- _Instructions_:
a) In two sentences, summarize the passage on homes of the future.
b) According to the passage on homes of the future, what will homes still have? List every item it names.
c) Write the next part of the passage on homes of the future, picking up right after its final sentence.

>> START Provided text

An image of "The Jetsons," the futuristic classic cartoon. (Photo: Courtesy of Warner Bros. Television Distribution)
When do you need those dishes?
Houses won’t look all that different, though homes will almost certainly have solar power included if it's appropriate for the area. This will be especially important in hot and sunny parts of the country, to decrease the pressure on power production for cooling during the day. California already has a law requiring that all new homes built after 2020 include solar panels.
Homes will still have heat and cooling, electric lights, lots of electronics and big windows. But the systems and appliances will be much more efficient and much smarter.
This shift is already happening — today's refrigerators are about 20% larger but use one-quarter the electricity compared to those sold 20 years ago. The LED lightbulbs you buy at the grocery store use 20% of the energy the incandescent bulbs of a decade ago did, said Jay Apt,  a physicist and professor who directs the Electricity Industry Center at Carnegie Mellon University in Pittsburgh.
When occupants get out of bed, the house will likely be a comfortable temperature. Properties will probably still have a furnace or an electric heat pump. But they won’t be used as much because homes will be much better insulated, with windows that keep heat and cold in and out.
The systems used to heat buildings will likely look different than the ones we know today. One example already being used in some U.S. buildings involves pre-heating or chilling water when power is cheap, and then using it during the day when power is more expensive.
A vision of what the German city of Berlin might look like as carbon neutral. (Photo: Courtesy: The Carbon Neutral Cities Alliance.)
“It’s like radiators. In the ceiling of each floor you have a cold-water air heat exchanger, the cold water sits in a series of pipes, the air blows across it and becomes quite cold and it blows in to cool the room,” said Apt.

>> END Provided text
>> START Provided data

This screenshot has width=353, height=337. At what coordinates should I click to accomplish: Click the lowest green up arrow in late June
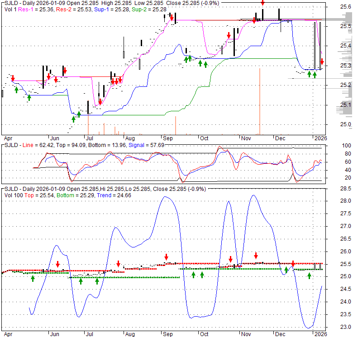73,119
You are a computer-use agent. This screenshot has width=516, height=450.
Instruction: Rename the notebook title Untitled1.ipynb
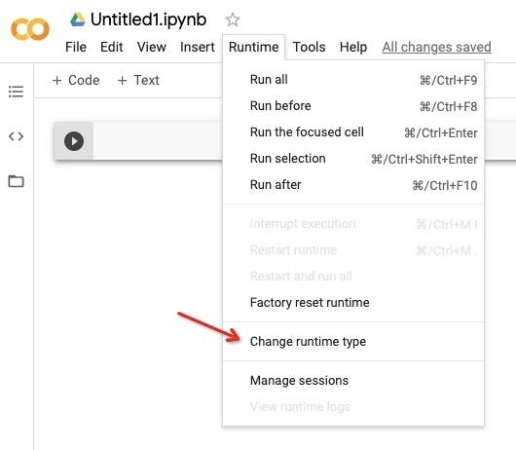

>> END Provided data

- _Answers per task_:
a) Future homes will look much like today's, though they will likely have solar power where it suits the area, and their systems and appliances will be far more efficient and smarter, a shift already visible in refrigerators and LED bulbs. Better insulation will mean furnaces and heat pumps are used less, and heating and cooling systems may change, for example by pre-heating or chilling water when power is cheap and using it when power is more expensive.

b)
- Heat and cooling
- Electric lights
- Lots of electronics
- Big windows

c)
After getting out of bed, the next step might be to check the dishwasher to get out a cup for coffee. The dishwasher, along with most appliances, will likely be tied to a smart system in your house that knows the power cost at different times of the day. If the local power company gets significant power from wind turbines, the cheapest power may be at night. If it’s from solar, it might be cheapest during the day.
“Your dishwasher may very well communicate with the electric power grid and say ‘OK, Mr. Smith has decided that he only wants to run his dishwasher only when the price of power is less than 12 cents per kilowatt-hour, so your dishwasher may decide to run at 2:00 in the morning,” says Apt.
Or you might set an override to tell the appliance that whatever the price, the dishes have to be done by 6 p.m., in time for dinner.
Another infrastructure change will likely be the more common use of geothermal heat pumps. These take advantage of the fact that the ground beneath our feet tends to stay about 50 degrees Fahrenheit in summer or winter.
That means if you run pipes down 6 to 8 feet below a house or apartment building, you can cool or heat a liquid in those pipes to around 50 degrees. That liquid can then be piped up to the building and used to bring the temperature inside to 50 degrees.
If it's a cold winter day and it's 20 degrees outside, the house is already up to 50 degrees and you only need to heat it another 15 degrees to be comfortable. If it's a hot summer day of 90 degrees, you cool the temperature down with no energy needed, said Apt.

Here a turbine, there a turbine
Coal, oil and many natural gas-fired power plants will have long ago closed. Instead, the nation will likely be powered by a mix of nuclear, wind, solar, hydroelectric and some natural gas.
The power grid will have been rebuilt to accommodate more periodic power inputs, with the positive effect of also allowing it to be protected against physical and cyber attacks.
Driving across America, the sight of large solar arrays or wind turbines will be common, much as seeing oil rigs is an everyday sight in much of the United States now. You might also run across tall arrays that pull carbon dioxide out of the air and turn it into fuel and the raw material for industrial uses.
Charging of the electric car. Businessman's hand holding the electric cable to the car. Car features have been changed. (Photo: Getty Images)
Fun cars, fast charging
The car of the future will be electric. That’s because electricity is easy to generate from carbon-neutral sources such as wind, solar and nuclear. It’s a shift that’s already underway. In Norway, 58% of all cars sold in March were electric, according to Norway’s Road Traffic Information Council.
That’s a far cry from the fewer than 1% of cars in the United States that are electric today, but most experts presume the shift will happen relatively quickly. It also won’t be wrenching, said Chris Field, director of Stanford University’s Woods Institute for the Environment.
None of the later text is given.